The disputed goal was hardly Ruggiero’s only complaint about Shepherd that day. She received four minors and a 10-minute misconduct during regulation.
“I was very disappointed in the officiating tonight,” Ruggiero told the Duluth News Tribune. “Officials have to realize we play hard out there, and it’s frustrating when a big girl like me gets a penalty because opposing players almost always bounce off of me and onto the ice and I’m the one who is sent the box.”
In addition to enjoying home-ice advantage, Duluth was also more familiar with Shepherd. He had officiated the Bulldogs’ final four regular-season home games and the WCHA championship game. The Crimson had only seen him in its NCAA semifinal, a game in which neither team instigated much physical play.

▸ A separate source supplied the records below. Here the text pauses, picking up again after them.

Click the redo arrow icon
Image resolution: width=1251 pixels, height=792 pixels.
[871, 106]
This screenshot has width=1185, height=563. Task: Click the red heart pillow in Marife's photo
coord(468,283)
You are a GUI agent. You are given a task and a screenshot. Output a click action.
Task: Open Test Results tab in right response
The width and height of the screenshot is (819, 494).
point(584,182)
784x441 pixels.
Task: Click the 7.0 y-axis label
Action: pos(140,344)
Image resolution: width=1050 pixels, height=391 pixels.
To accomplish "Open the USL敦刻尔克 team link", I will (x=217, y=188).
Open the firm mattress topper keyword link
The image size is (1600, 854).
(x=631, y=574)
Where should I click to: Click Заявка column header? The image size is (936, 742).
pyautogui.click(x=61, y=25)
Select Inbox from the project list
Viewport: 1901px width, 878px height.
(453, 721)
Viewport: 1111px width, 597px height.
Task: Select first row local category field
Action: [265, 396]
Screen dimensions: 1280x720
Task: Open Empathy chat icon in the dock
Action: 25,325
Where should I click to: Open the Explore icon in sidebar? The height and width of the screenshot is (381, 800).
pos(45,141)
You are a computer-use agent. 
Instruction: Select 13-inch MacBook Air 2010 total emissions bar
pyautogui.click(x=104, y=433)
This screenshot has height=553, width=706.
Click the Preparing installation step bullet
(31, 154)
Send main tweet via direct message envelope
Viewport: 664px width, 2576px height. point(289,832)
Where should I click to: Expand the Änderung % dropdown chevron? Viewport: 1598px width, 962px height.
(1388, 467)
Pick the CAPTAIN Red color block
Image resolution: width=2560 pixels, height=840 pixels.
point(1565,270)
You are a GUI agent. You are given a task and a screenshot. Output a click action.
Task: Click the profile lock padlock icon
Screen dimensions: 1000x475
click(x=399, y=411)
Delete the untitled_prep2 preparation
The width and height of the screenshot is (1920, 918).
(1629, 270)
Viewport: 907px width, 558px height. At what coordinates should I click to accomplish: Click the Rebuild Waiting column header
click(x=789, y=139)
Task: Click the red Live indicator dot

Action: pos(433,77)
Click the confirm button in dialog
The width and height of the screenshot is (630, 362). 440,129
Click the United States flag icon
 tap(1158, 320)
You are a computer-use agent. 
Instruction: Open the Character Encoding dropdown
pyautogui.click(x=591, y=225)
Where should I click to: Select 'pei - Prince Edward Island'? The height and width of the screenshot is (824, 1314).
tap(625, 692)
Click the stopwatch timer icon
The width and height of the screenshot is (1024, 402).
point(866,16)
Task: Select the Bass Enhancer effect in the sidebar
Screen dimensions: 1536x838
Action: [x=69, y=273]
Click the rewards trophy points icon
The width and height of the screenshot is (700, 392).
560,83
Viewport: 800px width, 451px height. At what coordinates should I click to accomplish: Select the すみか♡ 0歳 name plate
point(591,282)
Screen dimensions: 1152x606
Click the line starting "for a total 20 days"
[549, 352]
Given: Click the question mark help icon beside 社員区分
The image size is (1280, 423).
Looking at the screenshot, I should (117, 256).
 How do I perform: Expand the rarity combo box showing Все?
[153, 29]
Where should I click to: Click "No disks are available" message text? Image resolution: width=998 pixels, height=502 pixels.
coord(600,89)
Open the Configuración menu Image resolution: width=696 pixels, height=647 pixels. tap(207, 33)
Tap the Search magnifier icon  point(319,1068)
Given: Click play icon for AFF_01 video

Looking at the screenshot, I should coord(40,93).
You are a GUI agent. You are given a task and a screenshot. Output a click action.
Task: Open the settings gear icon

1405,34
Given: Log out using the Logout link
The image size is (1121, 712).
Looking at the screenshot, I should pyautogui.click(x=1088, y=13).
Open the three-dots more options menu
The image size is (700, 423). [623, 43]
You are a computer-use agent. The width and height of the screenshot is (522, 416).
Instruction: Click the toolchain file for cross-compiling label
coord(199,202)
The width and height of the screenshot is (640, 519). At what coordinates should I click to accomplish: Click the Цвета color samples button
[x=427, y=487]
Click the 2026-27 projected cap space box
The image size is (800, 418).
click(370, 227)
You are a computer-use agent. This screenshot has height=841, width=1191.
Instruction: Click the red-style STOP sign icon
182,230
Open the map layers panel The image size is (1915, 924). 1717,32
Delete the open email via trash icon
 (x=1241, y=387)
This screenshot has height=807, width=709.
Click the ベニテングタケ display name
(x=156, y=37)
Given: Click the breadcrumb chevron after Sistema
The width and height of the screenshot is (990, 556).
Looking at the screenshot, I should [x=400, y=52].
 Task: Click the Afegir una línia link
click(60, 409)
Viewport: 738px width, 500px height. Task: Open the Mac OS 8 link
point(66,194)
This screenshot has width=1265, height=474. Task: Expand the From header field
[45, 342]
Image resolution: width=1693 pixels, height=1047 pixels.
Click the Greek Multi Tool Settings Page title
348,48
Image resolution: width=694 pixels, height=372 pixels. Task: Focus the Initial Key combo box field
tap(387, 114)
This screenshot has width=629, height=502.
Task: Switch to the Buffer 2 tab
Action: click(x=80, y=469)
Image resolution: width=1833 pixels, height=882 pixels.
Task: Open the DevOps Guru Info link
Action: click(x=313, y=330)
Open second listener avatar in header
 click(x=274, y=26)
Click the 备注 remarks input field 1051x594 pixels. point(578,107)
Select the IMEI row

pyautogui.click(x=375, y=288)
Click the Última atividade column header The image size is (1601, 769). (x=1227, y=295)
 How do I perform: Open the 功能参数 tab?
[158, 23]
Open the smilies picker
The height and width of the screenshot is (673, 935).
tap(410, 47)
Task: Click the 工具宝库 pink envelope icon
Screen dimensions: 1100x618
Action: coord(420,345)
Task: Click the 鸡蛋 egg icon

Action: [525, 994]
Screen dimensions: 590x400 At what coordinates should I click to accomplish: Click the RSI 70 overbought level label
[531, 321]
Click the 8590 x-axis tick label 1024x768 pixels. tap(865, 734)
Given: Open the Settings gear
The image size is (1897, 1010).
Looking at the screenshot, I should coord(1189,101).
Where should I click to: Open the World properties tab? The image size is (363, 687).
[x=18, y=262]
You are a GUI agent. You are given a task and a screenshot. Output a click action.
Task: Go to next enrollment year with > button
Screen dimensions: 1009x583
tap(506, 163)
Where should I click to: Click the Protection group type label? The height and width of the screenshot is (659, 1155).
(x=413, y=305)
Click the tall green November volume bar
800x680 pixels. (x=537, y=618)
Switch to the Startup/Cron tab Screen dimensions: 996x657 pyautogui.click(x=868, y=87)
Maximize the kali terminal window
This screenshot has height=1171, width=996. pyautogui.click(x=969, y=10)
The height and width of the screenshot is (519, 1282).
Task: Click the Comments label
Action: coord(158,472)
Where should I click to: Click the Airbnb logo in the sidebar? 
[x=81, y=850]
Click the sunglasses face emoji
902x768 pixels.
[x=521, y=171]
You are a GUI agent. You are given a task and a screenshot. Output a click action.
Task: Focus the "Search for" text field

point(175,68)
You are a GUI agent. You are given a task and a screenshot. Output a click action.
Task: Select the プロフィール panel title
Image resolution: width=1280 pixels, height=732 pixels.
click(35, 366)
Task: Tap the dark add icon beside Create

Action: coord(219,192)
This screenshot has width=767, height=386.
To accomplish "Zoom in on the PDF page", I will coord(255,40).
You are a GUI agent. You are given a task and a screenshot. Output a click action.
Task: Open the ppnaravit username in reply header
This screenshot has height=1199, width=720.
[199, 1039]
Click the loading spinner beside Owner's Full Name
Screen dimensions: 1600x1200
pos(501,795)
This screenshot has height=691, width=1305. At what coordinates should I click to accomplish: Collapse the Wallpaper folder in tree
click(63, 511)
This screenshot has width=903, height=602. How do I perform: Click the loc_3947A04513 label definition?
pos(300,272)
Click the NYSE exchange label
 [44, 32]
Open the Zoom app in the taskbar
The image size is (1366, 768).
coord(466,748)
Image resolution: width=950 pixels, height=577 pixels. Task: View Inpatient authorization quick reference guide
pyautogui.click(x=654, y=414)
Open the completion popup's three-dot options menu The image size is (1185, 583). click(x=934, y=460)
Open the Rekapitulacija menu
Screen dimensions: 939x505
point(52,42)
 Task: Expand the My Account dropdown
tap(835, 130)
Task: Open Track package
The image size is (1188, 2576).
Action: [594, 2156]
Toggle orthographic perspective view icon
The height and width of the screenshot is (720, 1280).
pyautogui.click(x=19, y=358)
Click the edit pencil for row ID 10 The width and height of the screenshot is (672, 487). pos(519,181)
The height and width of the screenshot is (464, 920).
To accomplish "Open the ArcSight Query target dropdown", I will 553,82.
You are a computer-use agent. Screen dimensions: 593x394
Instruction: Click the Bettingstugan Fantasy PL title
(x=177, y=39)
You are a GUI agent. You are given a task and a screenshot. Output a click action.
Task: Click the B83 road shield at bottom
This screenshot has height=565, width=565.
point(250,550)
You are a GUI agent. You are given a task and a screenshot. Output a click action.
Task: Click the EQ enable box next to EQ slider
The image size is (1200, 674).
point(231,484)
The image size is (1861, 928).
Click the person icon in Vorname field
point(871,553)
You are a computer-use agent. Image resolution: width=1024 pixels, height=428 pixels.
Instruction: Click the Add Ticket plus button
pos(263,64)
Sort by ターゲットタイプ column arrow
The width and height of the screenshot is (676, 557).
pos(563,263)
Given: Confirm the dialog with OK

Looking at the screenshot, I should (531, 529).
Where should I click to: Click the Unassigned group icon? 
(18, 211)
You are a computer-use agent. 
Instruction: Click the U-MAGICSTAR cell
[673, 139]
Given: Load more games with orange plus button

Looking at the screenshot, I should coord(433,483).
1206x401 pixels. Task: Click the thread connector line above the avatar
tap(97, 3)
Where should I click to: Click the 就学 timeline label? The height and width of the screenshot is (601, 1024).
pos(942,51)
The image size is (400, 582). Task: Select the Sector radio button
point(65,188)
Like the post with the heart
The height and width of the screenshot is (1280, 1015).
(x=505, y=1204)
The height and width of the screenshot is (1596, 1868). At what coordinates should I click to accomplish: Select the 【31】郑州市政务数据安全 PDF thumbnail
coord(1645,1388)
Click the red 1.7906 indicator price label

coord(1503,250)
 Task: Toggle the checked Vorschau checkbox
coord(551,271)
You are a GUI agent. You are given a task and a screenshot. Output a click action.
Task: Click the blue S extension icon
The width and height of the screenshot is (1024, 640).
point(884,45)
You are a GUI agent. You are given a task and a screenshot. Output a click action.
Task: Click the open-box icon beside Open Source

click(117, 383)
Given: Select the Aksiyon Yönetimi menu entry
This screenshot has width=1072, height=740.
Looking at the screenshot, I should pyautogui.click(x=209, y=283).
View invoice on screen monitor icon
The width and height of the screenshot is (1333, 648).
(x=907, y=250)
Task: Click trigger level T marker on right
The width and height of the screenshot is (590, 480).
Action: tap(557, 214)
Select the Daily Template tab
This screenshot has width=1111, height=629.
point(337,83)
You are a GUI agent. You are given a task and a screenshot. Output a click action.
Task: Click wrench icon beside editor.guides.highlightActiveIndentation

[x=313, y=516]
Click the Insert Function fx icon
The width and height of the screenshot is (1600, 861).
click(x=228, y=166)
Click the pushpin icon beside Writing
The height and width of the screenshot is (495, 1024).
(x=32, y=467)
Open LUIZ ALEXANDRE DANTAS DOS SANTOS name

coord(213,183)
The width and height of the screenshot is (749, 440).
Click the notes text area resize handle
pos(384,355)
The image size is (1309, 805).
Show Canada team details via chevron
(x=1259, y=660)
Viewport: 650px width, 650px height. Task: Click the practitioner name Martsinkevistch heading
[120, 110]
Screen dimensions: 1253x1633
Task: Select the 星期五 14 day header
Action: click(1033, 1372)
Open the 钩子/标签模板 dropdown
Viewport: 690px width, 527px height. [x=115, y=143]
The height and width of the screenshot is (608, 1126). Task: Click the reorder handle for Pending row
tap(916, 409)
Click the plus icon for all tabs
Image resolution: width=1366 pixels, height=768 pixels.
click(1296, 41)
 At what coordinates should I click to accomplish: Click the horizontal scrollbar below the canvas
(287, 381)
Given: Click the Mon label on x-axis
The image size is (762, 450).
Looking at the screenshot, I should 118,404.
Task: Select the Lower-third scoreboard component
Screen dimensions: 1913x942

Had the disputed goal counted, the scoring would have been Ruggiero from Botterill and freshman Julie Chu—the result of an all-Olympian odd-man rush. The play was the last time the three skated down the ice together as Harvard teammates.
The rush started after Duluth won a faceoff in the Crimson zone and Chu disrupted a shot from the point. The puck bounced to Botterill, who worked a give-and-go with Chu while Ruggiero joined the rush for a three-on-two. Upon entering the zone, Botterill split two defenders and fired a hard, high shot from the slot. Ruggiero drove the rebound home.
But instead of being mobbed by joyous teammates after burying the puck in the net, Ruggiero received nothing but Holst’s retaliatory shove.